--- START ---

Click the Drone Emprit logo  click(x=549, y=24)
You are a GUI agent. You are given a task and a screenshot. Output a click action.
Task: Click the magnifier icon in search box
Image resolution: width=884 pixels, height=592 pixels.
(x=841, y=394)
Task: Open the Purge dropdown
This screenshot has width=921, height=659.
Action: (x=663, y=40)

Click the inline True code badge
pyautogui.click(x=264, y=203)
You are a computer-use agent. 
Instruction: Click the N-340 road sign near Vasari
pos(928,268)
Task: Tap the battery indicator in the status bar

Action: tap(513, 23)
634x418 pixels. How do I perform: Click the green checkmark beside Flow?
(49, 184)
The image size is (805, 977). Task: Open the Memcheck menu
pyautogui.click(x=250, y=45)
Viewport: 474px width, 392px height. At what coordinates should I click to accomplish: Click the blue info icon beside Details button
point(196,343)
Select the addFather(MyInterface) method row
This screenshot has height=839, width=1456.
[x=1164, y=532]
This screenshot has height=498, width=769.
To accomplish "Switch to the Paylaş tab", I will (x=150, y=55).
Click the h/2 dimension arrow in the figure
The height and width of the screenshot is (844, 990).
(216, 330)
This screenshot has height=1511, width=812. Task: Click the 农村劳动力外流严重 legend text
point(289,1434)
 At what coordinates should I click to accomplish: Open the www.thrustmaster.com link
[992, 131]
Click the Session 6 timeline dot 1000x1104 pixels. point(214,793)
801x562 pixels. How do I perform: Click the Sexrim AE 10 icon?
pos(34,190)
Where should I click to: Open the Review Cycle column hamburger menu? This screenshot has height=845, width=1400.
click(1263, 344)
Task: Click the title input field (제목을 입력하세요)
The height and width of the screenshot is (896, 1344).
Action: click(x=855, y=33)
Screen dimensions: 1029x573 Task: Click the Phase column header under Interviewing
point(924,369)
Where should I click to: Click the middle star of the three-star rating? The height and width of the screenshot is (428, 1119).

--- END ---

Goal:
Please print the lines again without any change, starting with the line that contains "The image size" and going on through the last of the lines.

Result for this task:
The image size is (805, 977). Task: Open the Memcheck menu
pyautogui.click(x=250, y=45)
Viewport: 474px width, 392px height. At what coordinates should I click to accomplish: Click the blue info icon beside Details button
point(196,343)
Select the addFather(MyInterface) method row
This screenshot has height=839, width=1456.
[x=1164, y=532]
This screenshot has height=498, width=769.
To accomplish "Switch to the Paylaş tab", I will (x=150, y=55).
Click the h/2 dimension arrow in the figure
The height and width of the screenshot is (844, 990).
(216, 330)
This screenshot has height=1511, width=812. Task: Click the 农村劳动力外流严重 legend text
point(289,1434)
 At what coordinates should I click to accomplish: Open the www.thrustmaster.com link
[992, 131]
Click the Session 6 timeline dot 1000x1104 pixels. point(214,793)
801x562 pixels. How do I perform: Click the Sexrim AE 10 icon?
pos(34,190)
Where should I click to: Open the Review Cycle column hamburger menu? This screenshot has height=845, width=1400.
click(1263, 344)
Task: Click the title input field (제목을 입력하세요)
The height and width of the screenshot is (896, 1344).
Action: click(x=855, y=33)
Screen dimensions: 1029x573 Task: Click the Phase column header under Interviewing
point(924,369)
Where should I click to: Click the middle star of the three-star rating? The height and width of the screenshot is (428, 1119).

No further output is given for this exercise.